(Items from a data source)

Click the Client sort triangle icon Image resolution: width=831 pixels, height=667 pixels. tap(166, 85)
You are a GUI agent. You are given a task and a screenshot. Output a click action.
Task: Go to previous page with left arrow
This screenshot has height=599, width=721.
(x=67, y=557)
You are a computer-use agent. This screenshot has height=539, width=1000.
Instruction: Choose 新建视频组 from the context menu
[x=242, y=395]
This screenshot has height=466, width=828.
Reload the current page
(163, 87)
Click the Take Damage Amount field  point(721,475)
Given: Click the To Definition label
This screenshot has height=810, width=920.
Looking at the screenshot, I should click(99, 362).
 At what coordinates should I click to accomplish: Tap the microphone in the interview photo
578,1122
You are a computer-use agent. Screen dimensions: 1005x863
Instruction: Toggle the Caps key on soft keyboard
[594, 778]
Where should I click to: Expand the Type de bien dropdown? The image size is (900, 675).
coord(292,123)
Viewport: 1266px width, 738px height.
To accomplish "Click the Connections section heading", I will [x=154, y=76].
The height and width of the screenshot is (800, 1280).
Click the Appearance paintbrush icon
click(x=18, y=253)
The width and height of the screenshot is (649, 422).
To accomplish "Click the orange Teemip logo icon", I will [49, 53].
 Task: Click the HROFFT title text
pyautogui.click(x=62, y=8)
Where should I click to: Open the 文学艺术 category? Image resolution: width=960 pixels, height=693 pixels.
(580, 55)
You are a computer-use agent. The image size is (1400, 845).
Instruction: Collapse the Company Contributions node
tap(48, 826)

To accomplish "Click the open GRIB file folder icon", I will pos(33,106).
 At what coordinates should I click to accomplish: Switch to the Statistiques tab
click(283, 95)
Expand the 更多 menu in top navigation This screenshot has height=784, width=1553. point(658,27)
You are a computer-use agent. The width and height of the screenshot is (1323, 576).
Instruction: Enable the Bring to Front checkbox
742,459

### Problem requirements
Transcribe exactly the lines from the one containing "Instruction: Enable the" through the end of the records, both included, and nothing else.

### Answer to this problem
Instruction: Enable the Bring to Front checkbox
742,459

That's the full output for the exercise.